Reminders (remindd) waste CPU resources 100% / 200%, and obviously drain batteries of my MacBook Pro, Apple Watch (guess) and iPhone (guess)
A couple of months ago I decided to get a new MacBook Pro, it felt like the battery on the old one was dying, same applies to my old iPhone. And here I am, with a new MacBook (Intel, i9), new iPhone and Apple Watch. The laptop dies within 1-2 hours without external power. The Apple Watch dies within 5 hours. And the fresh iPhone dies within 12 hours.
After a little bit of checking, I realised that something weird is going on with Reminders. On the laptop, it is remindd
process that constantly consumes 200% / two cores of CPU. By the moment, I have been too lazy to find a way to check what is going on with the iPhone and Watch, but I suppose it is the same issue, remindd
. I would have assumed the implementation of the service should be the same, or very similar across all the devices. Including bugs.
I am not taking the ultimately hopeless path of reporting that to Apple, but instead, I am just trying to get rid of all the reminders, everywhere. Which seems to be impossible. Even after creating a little shortcut (Shortcuts app on iOS) and deleting all of them, notifications still appear.

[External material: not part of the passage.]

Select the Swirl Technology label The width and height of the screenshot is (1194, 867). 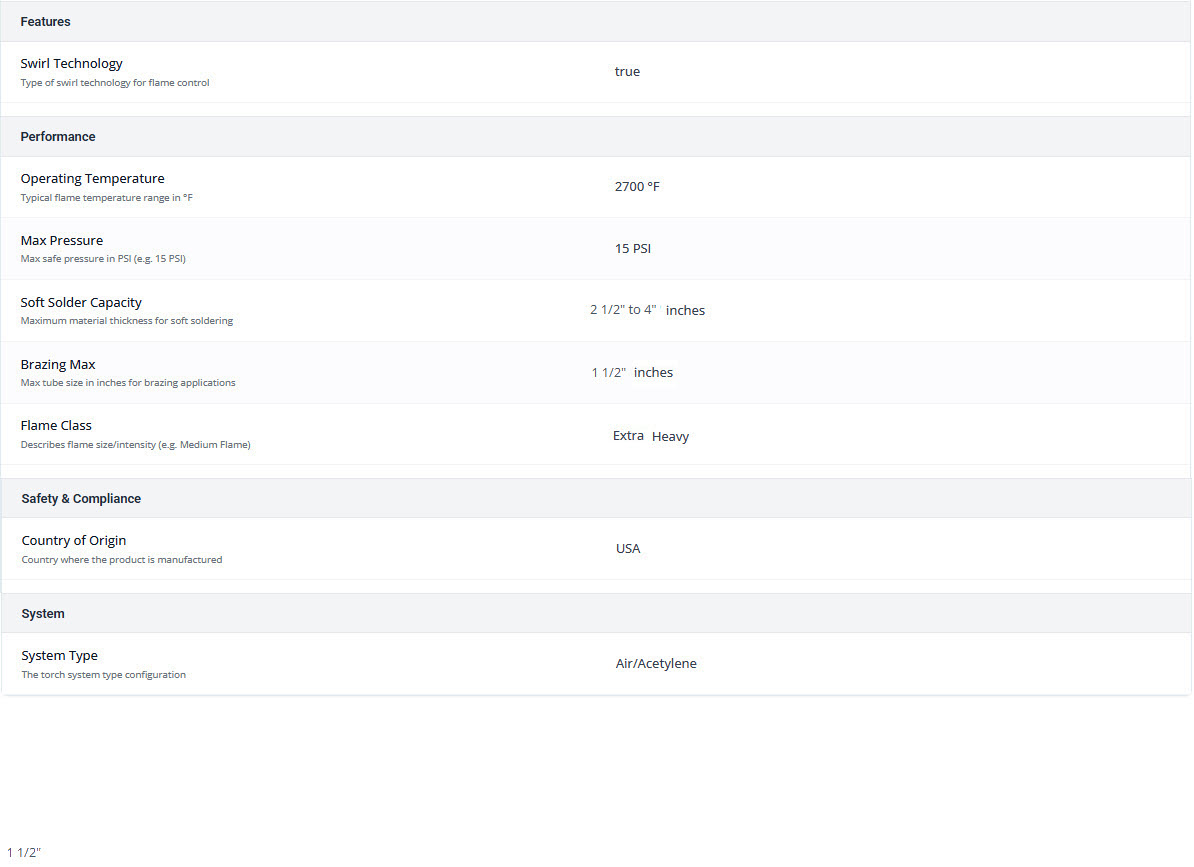coord(71,63)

So how can I remove them all?
I'm on Big Sur and have had the same problem for months. Finally decided to reboot reminders the hard way.
- Disable reminders in Settings > Accounts > iCloud
- Use Activity Monitor to force quit
remindd
- Quit the Reminders application if you have it open.
- Use Terminal to
rm -rf ~/Library/Reminders
- Use Activity Monitor to force quit
remindd
again, just in case. - Re-enable reminders in Settings > Accounts > iCloud
- Watch CPU spike up again for a while...

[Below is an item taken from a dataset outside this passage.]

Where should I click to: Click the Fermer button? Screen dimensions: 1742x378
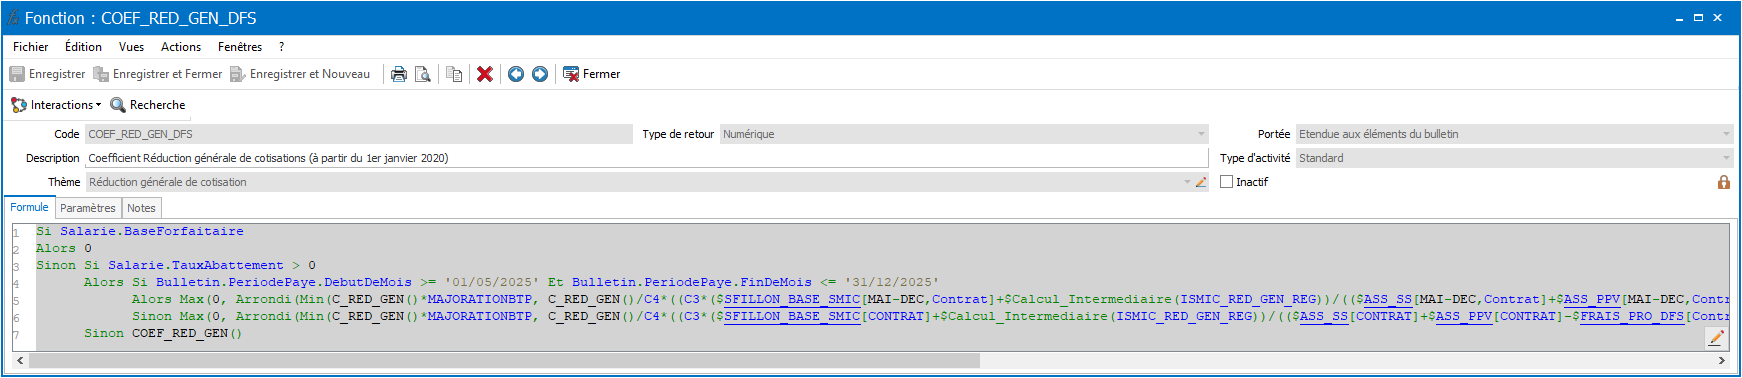591,74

So none of that worked. The remindd
process came back and continued churning a sqlite database in the ~/Library/Reminders/
folder to over 300MB in size.
Ultimately, I deleted all the reminders on my iPhone, iPad, and mac. I transferred them into a different list manager. Then I deleted the app from those devices, turned off iCloud syncing for reminders, quit the reminders app on my iMac, et voila, the remindd
process on my iMac self-terminated and stopped eating my CPU.
I now wonder if this was part of the background battery drain on my iPhone.